▶ [What to work on]:
A partial copy is required: transcribe exactly the lines from the one containing "The width and" through the last line below, without any pictures.

::: Study material :::

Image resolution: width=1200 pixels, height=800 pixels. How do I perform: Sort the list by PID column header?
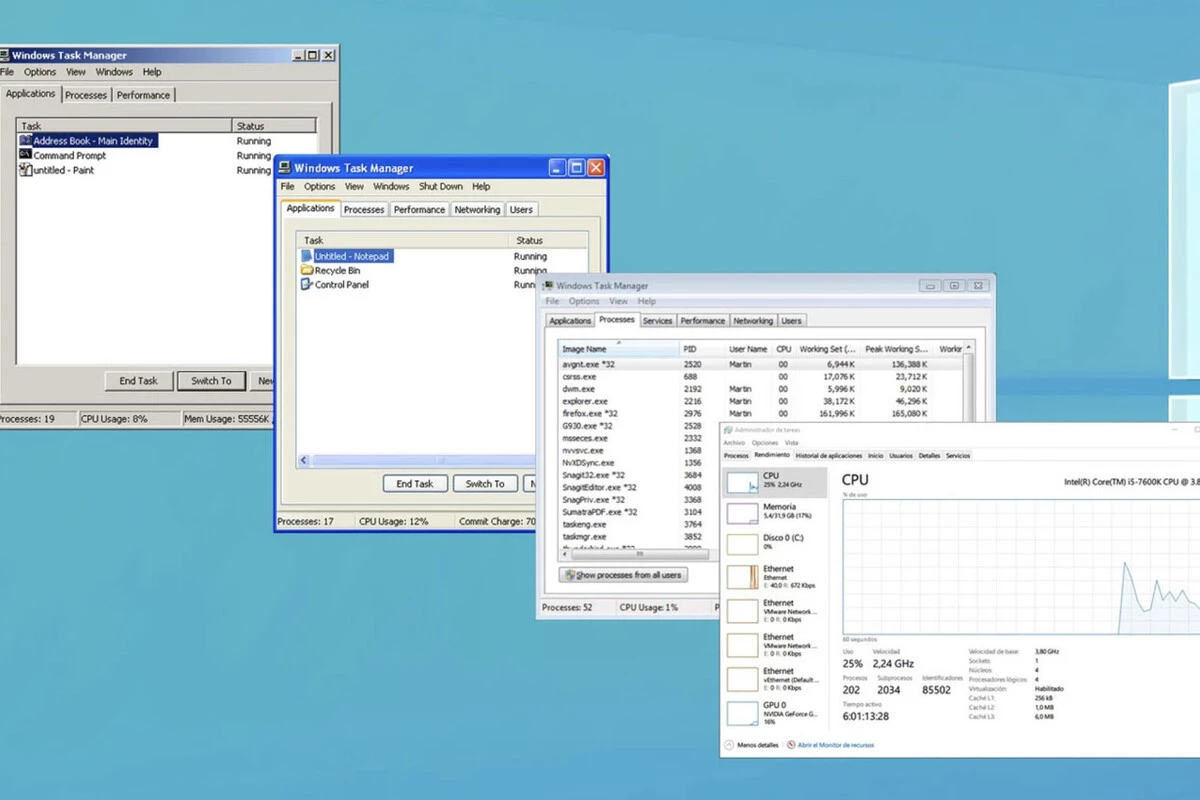pos(702,349)
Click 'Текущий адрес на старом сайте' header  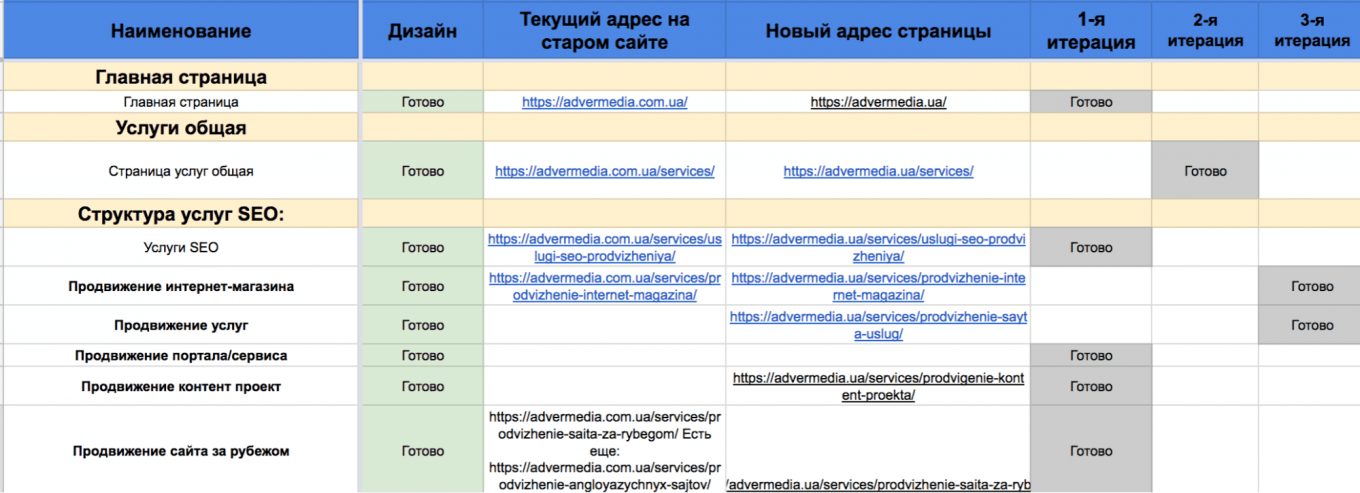pos(604,31)
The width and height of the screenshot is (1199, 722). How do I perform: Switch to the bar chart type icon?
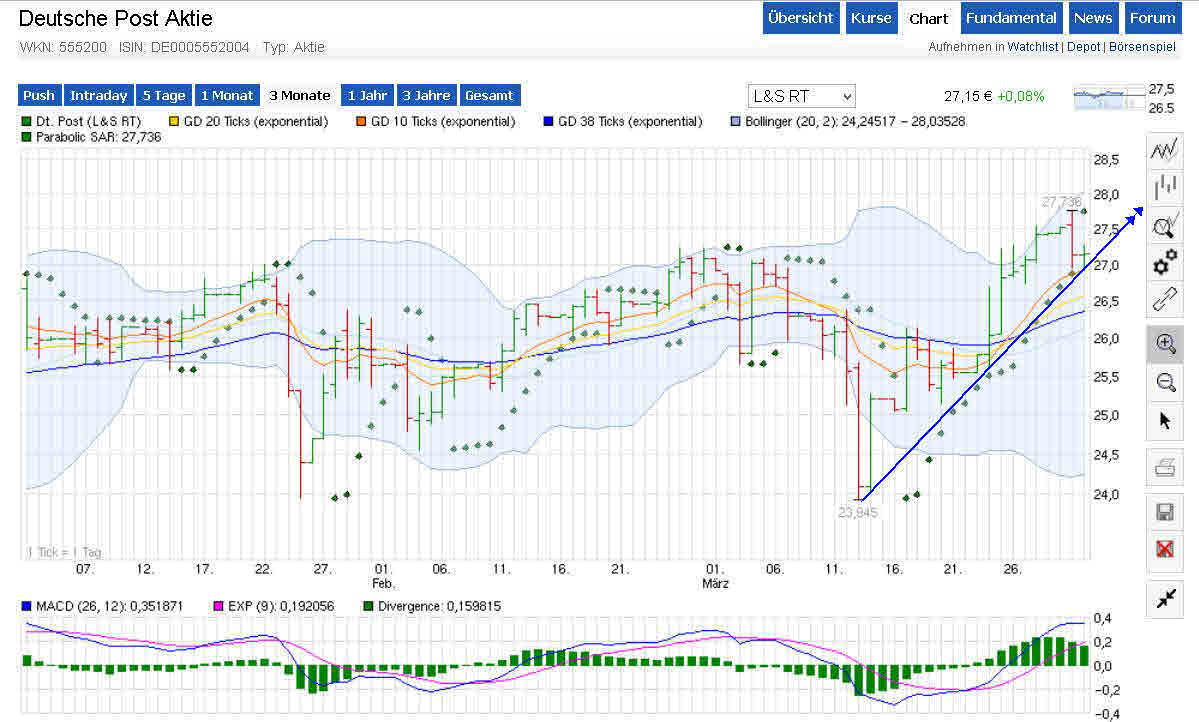tap(1164, 187)
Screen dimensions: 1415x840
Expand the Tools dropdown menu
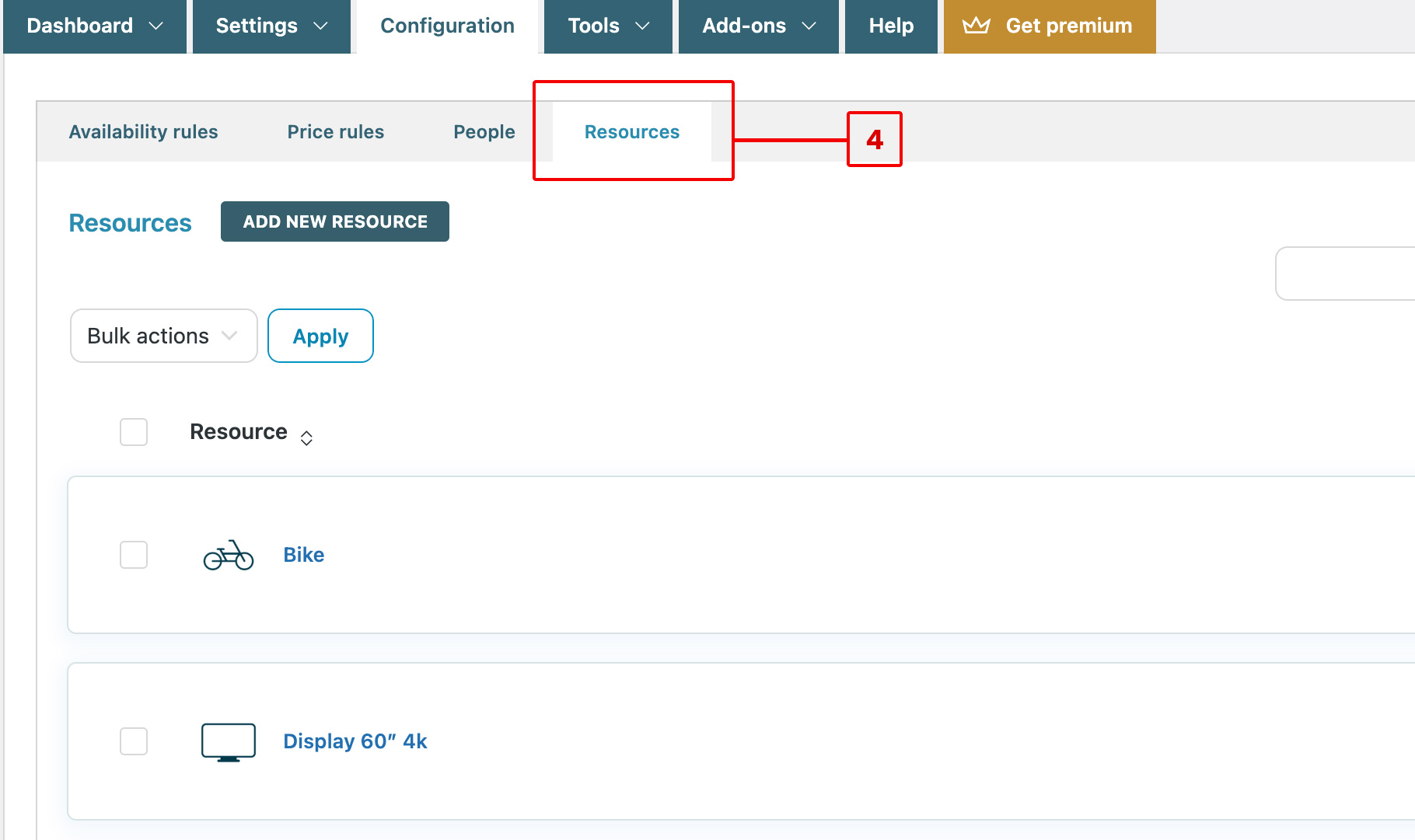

:::

▶ [Response area]:
The width and height of the screenshot is (1199, 722). How do I perform: Switch to the bar chart type icon?
tap(1164, 187)
Screen dimensions: 1415x840
Expand the Tools dropdown menu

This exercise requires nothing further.